I wanted to chime in and say NTA. A majority of the people here are taking you saying she can't go as being controlling, but imo, it's not. Saying "can't" is much more different "won't". If you had said you wouldn't let her go, then you would be an asshole. If you had physically barred her from going through the door, you would be an asshole. If you had followed her to the restuarant, then possibly confronted her boss when it turned out you were right, you would be an asshole. But you didn't do any of that, other than expressing your opinion through the word "can't".
Even more so, people are expecting absolute perfection during moments of high tensions. That's a common trend with this subreddit, as if everyone has perfect composure during an argument. Granted, "can't" wasn't the best word to use, depending on your relationship, bit it definitely isn't in any way controlling.
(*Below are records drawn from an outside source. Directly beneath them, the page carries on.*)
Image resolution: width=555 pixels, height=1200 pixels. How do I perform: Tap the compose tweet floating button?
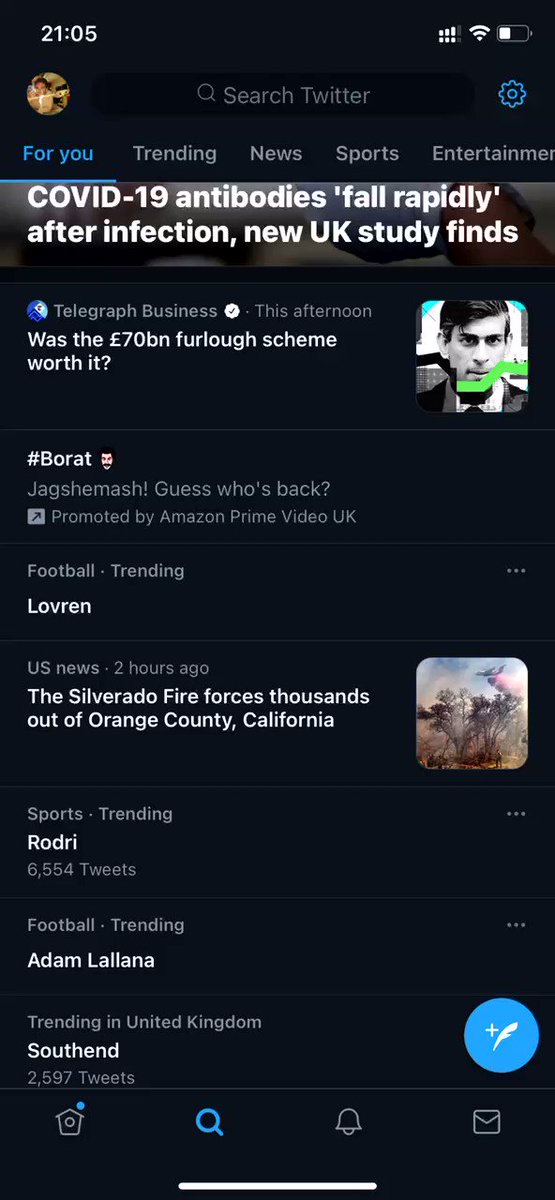tap(501, 1035)
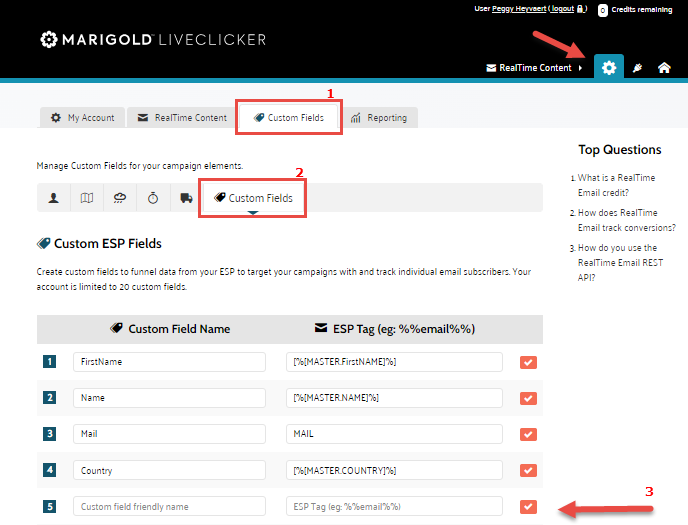Switch to the Reporting tab
Image resolution: width=688 pixels, height=525 pixels.
[379, 118]
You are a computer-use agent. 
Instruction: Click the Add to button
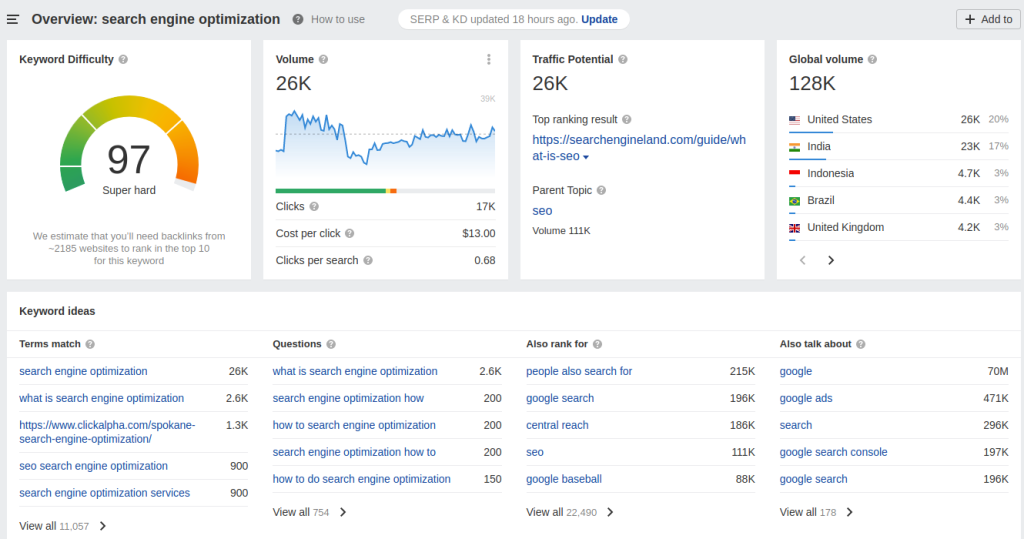tap(989, 20)
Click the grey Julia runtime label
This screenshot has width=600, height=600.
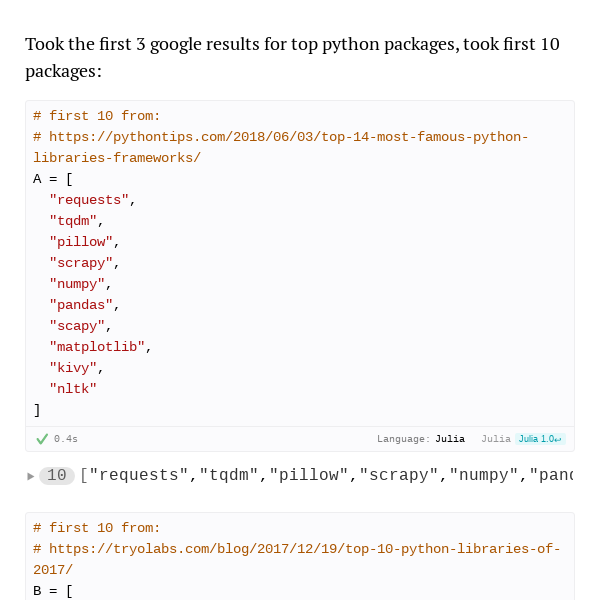pyautogui.click(x=496, y=439)
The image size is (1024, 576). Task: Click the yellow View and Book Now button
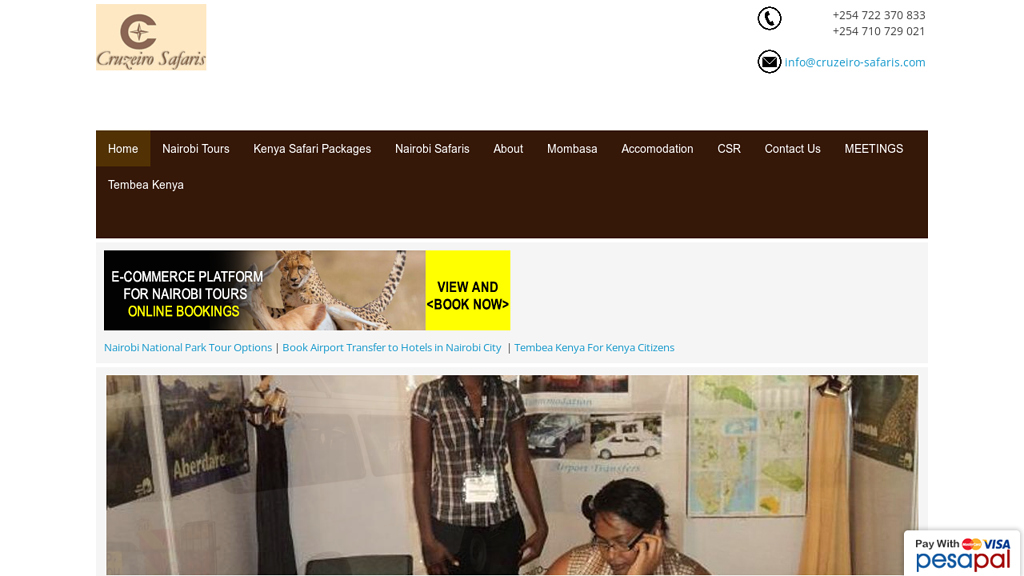468,290
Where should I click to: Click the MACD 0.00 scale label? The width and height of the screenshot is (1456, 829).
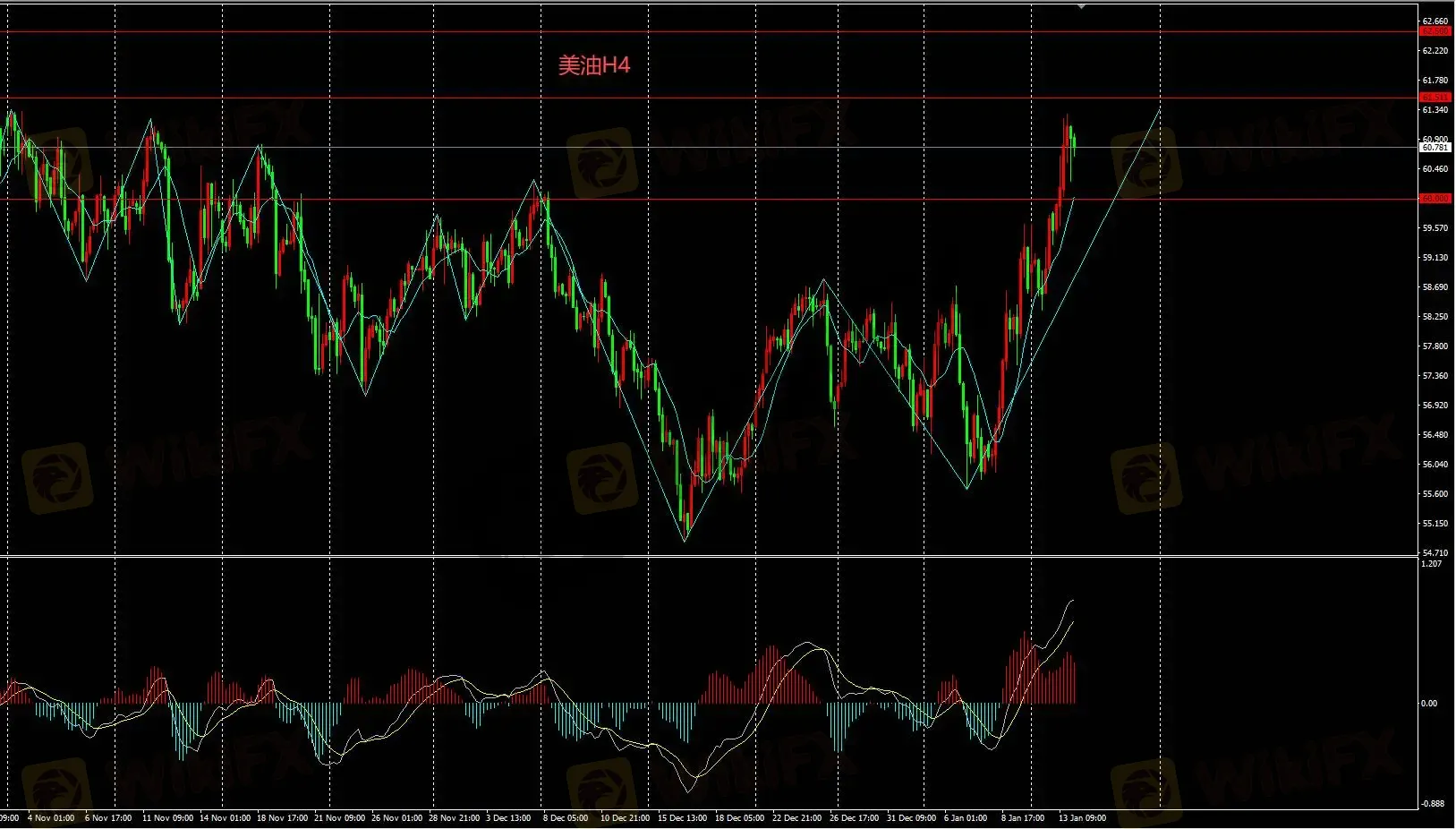1429,704
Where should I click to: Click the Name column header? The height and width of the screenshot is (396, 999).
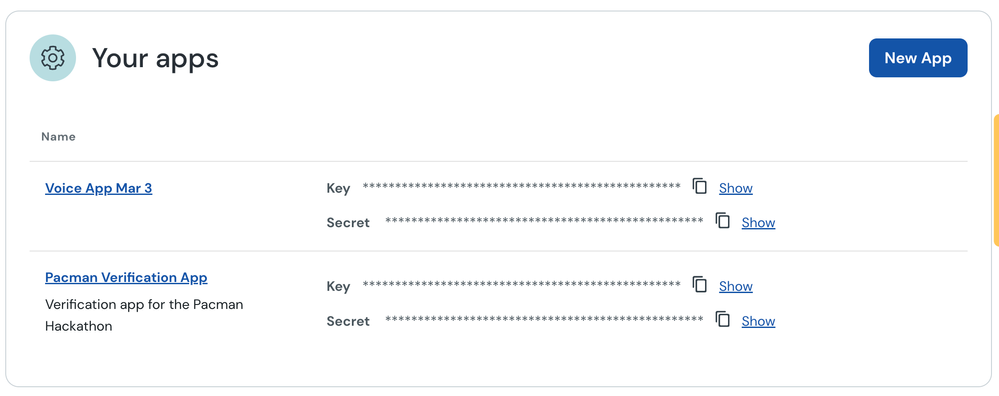tap(59, 137)
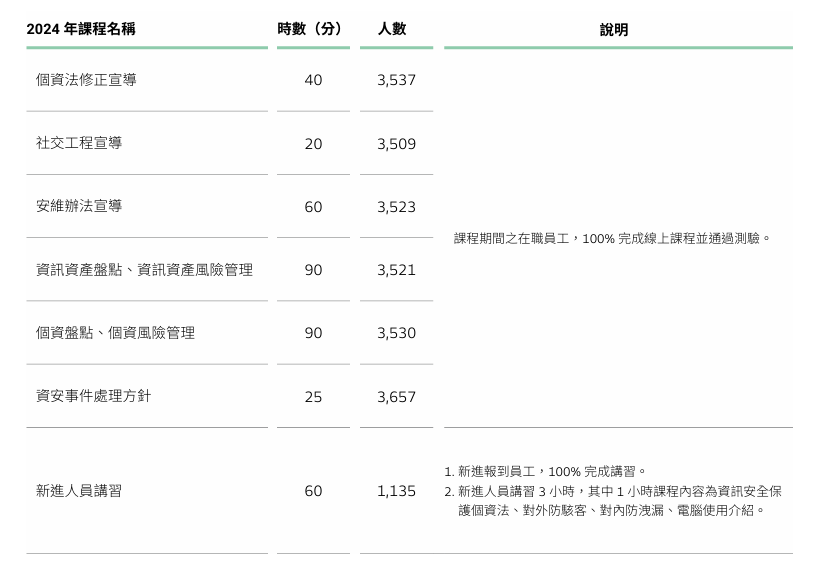The image size is (827, 567).
Task: Select the 社交工程宣導 course name
Action: 79,143
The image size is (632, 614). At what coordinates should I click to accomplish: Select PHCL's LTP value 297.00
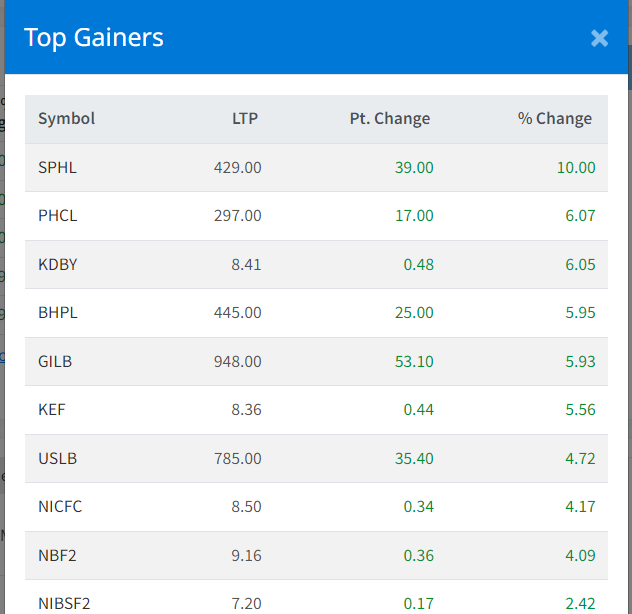pos(237,216)
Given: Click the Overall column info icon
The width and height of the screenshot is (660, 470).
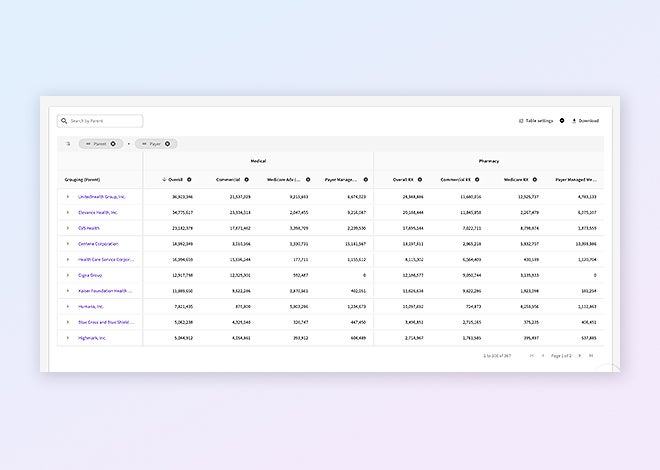Looking at the screenshot, I should [x=189, y=180].
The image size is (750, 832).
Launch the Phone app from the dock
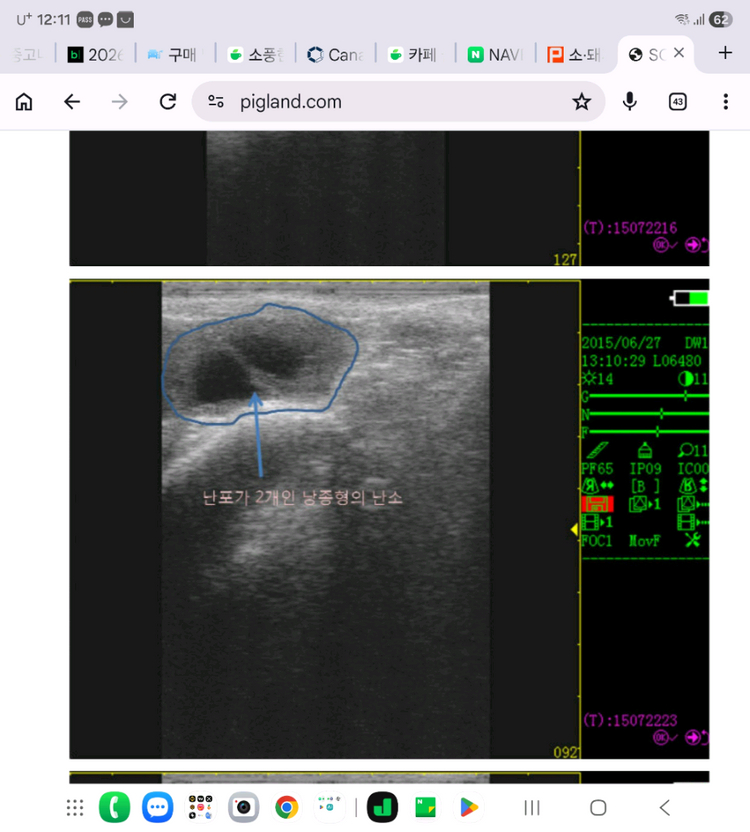click(x=115, y=807)
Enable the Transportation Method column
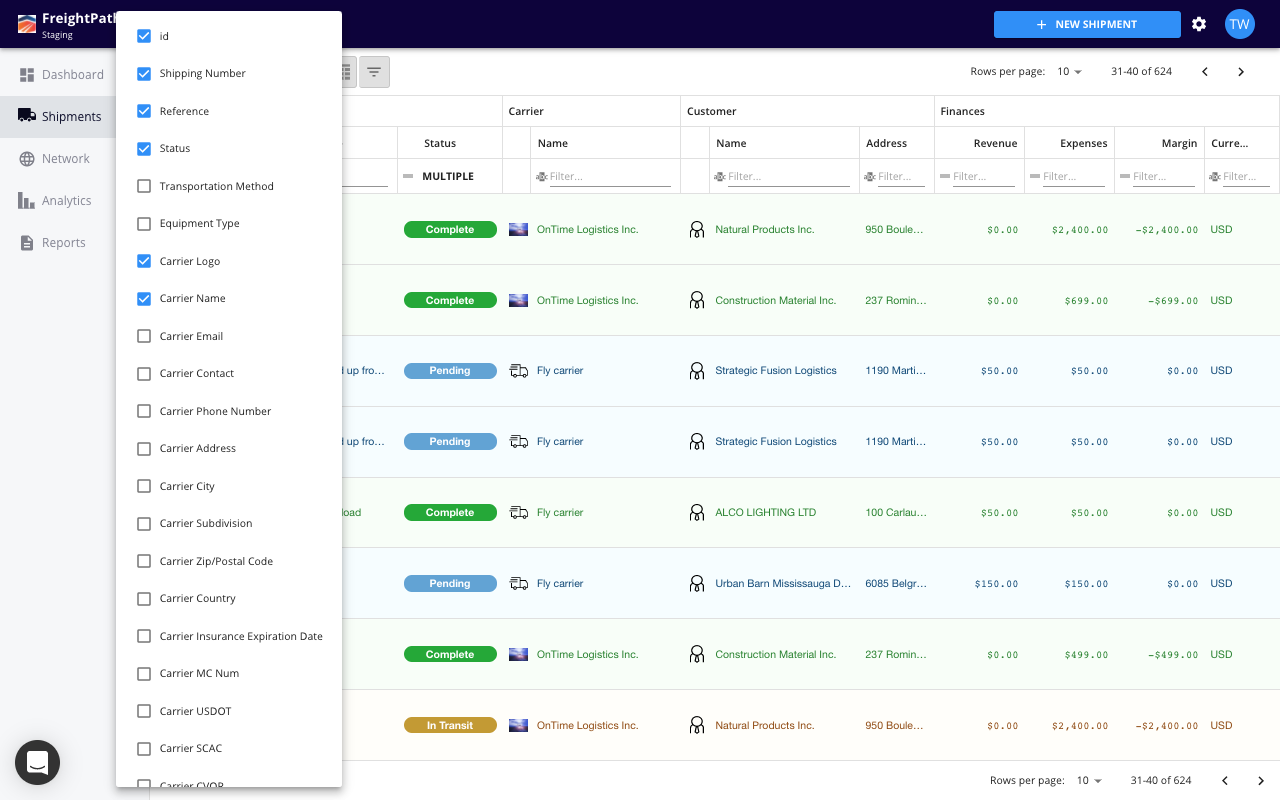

I would say your fiance is TA in this situation, especially with her behaviour afterwards. I get that she's angry that she didn't analyze the situation correctly, but she had no right to take it out on you and incorrectly call you controlling. I think you need to both sit down and talk things out and that you personally need to evaluate your relationship. Not saying break off the engagement or end things, but this behaviour is a bit intense for a supposed grown woman.
I just think it's a bit weird, honestly, that she's in HR and didn't recognize these signs. How is she supposed to be a valuable member if she couldn't even see for herself that the situation was weird. She seems to be completely in denial and needs to report her boss or even find another job, because this situation is going to blow up, either with the second girl or the boss.